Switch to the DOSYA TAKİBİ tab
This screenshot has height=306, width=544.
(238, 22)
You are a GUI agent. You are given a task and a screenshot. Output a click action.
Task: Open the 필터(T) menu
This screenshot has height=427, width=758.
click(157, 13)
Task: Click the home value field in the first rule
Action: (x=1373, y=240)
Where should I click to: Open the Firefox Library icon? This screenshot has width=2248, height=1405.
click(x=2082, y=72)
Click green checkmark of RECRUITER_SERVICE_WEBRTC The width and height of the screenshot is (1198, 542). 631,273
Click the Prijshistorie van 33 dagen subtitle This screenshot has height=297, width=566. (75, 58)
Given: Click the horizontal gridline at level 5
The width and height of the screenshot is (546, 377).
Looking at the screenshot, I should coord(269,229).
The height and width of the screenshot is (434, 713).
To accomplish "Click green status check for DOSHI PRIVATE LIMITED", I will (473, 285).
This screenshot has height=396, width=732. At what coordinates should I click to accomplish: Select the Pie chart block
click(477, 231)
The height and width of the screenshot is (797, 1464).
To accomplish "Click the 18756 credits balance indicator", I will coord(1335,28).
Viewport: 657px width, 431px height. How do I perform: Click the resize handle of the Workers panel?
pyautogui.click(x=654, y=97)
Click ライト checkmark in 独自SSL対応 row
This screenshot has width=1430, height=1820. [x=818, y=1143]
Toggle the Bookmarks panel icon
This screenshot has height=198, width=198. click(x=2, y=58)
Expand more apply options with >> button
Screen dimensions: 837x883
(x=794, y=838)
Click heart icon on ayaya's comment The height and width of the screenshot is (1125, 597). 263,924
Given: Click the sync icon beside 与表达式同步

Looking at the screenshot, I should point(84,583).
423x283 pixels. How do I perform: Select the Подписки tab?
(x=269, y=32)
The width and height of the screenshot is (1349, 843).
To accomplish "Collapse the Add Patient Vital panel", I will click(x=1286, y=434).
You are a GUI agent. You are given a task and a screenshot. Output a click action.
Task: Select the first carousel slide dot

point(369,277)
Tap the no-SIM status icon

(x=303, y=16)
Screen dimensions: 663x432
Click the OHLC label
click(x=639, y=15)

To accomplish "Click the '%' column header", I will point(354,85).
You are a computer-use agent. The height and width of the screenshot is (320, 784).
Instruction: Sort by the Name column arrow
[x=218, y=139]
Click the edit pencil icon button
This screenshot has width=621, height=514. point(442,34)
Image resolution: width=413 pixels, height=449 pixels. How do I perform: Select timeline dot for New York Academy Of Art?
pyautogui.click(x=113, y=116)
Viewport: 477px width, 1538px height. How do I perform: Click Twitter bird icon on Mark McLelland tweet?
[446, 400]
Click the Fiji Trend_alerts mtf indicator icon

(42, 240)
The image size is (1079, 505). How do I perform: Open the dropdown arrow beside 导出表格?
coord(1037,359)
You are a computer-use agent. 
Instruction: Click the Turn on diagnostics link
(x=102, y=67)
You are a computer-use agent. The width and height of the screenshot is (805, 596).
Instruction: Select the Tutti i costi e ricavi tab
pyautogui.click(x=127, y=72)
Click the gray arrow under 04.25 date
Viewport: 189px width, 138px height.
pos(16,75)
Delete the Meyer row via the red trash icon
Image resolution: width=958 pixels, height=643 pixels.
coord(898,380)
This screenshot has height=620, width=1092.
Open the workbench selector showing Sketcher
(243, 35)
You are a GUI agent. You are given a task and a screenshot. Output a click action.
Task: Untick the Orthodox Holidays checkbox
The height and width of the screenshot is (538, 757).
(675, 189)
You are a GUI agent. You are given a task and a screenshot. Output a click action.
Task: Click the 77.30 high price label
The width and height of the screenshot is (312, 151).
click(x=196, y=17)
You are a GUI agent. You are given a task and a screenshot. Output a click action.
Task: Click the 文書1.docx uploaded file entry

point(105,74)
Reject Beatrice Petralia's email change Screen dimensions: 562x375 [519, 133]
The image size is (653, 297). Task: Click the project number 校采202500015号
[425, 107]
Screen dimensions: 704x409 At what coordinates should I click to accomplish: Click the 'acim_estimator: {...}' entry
• • • •
> [Task to carry out]: Format the lines of the listing from the line containing "The image size is (653, 297)." through the end of the listing, both ends included, as a JSON list of strings with one string per line and blank lines left out.

> [Solved exercise]:
[
  "The image size is (653, 297). Task: Click the project number 校采202500015号",
  "[425, 107]",
  "Screen dimensions: 704x409 At what coordinates should I click to accomplish: Click the 'acim_estimator: {...}' entry"
]